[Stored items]
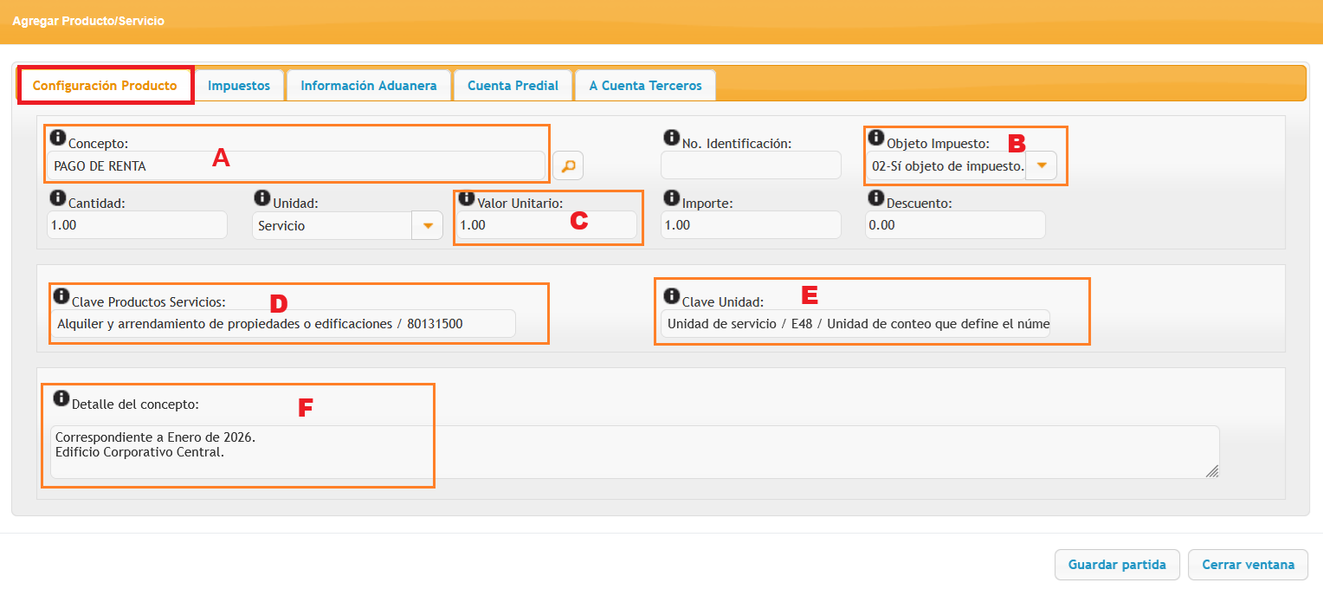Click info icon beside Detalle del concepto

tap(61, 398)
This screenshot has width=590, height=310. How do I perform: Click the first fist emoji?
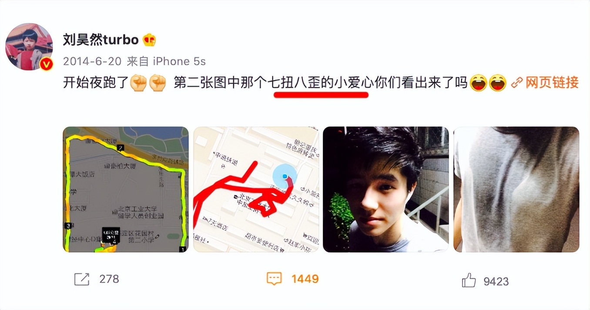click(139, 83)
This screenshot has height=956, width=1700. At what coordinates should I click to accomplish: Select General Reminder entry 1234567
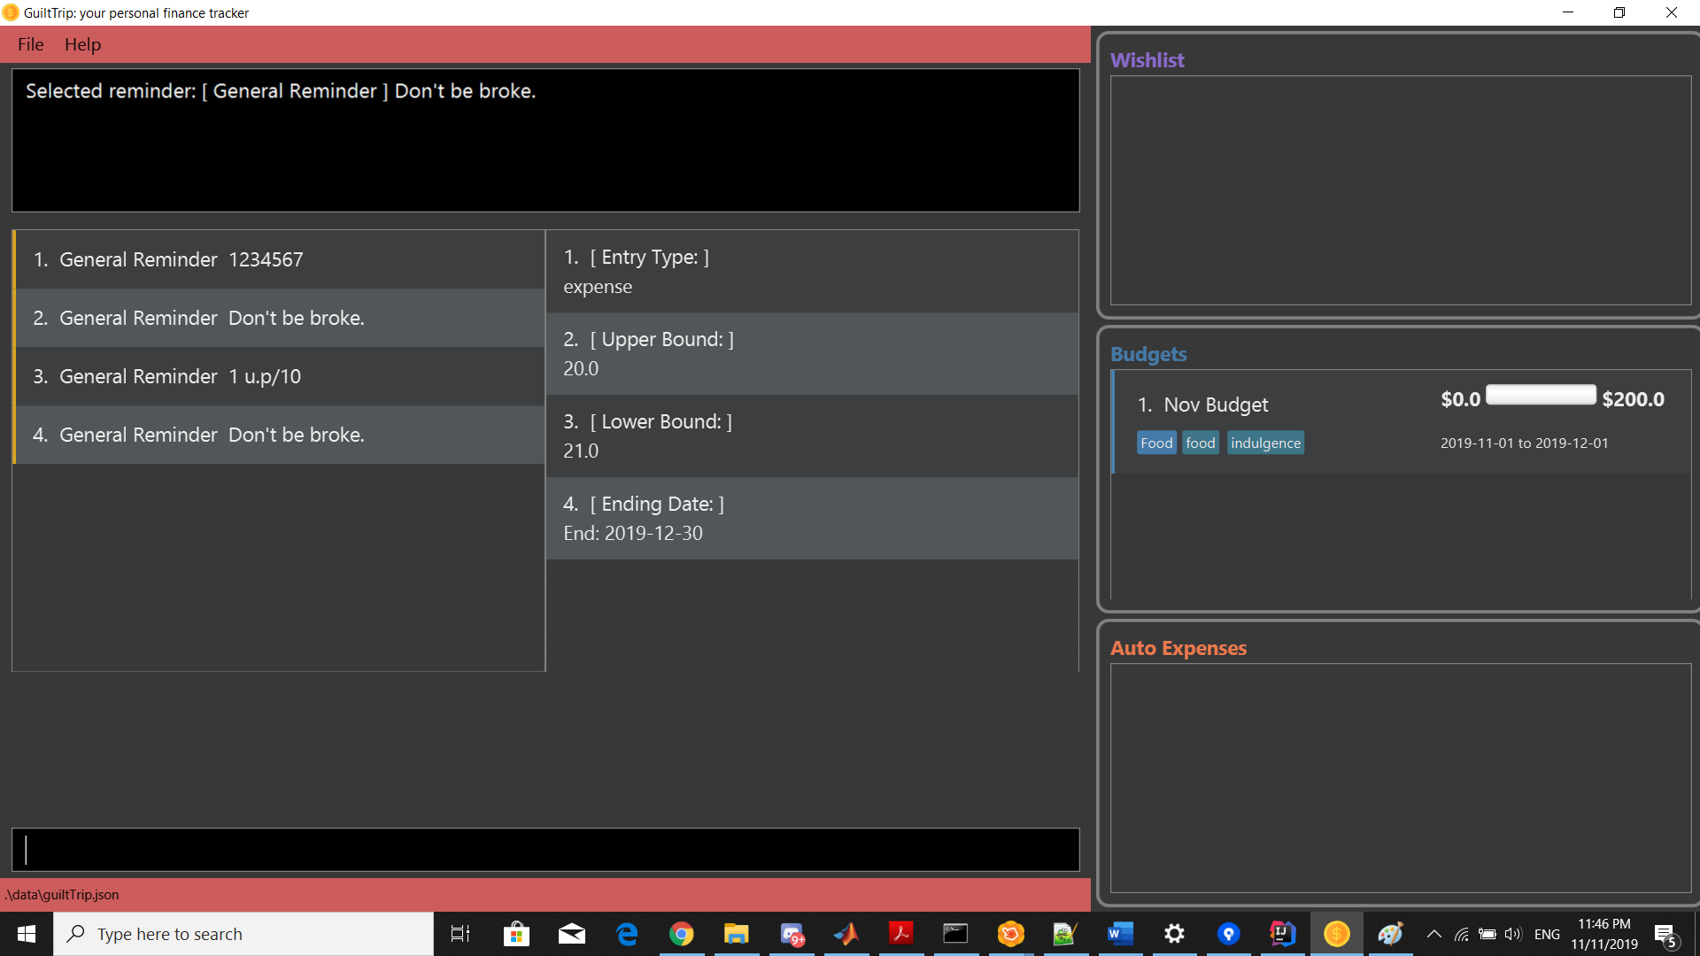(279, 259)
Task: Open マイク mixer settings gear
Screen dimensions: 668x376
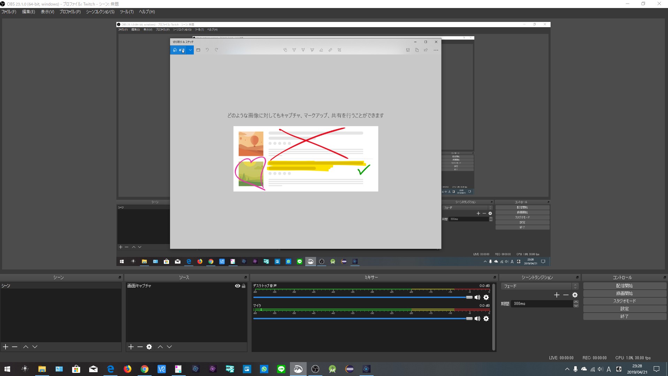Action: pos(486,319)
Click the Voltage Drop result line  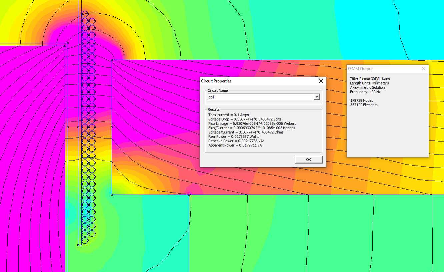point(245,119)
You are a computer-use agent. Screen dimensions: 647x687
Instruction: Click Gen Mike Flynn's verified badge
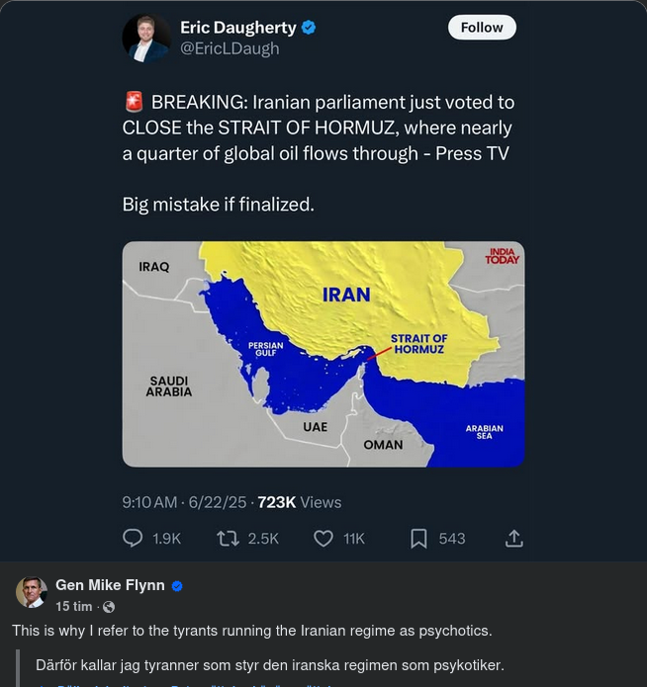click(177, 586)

Work instruction: Give again, word for word, the lines above from the one with "Instruction: Click Gen" through the final line of the data, both ends included. Do not copy any picture.

Result:
Instruction: Click Gen Mike Flynn's verified badge
click(177, 586)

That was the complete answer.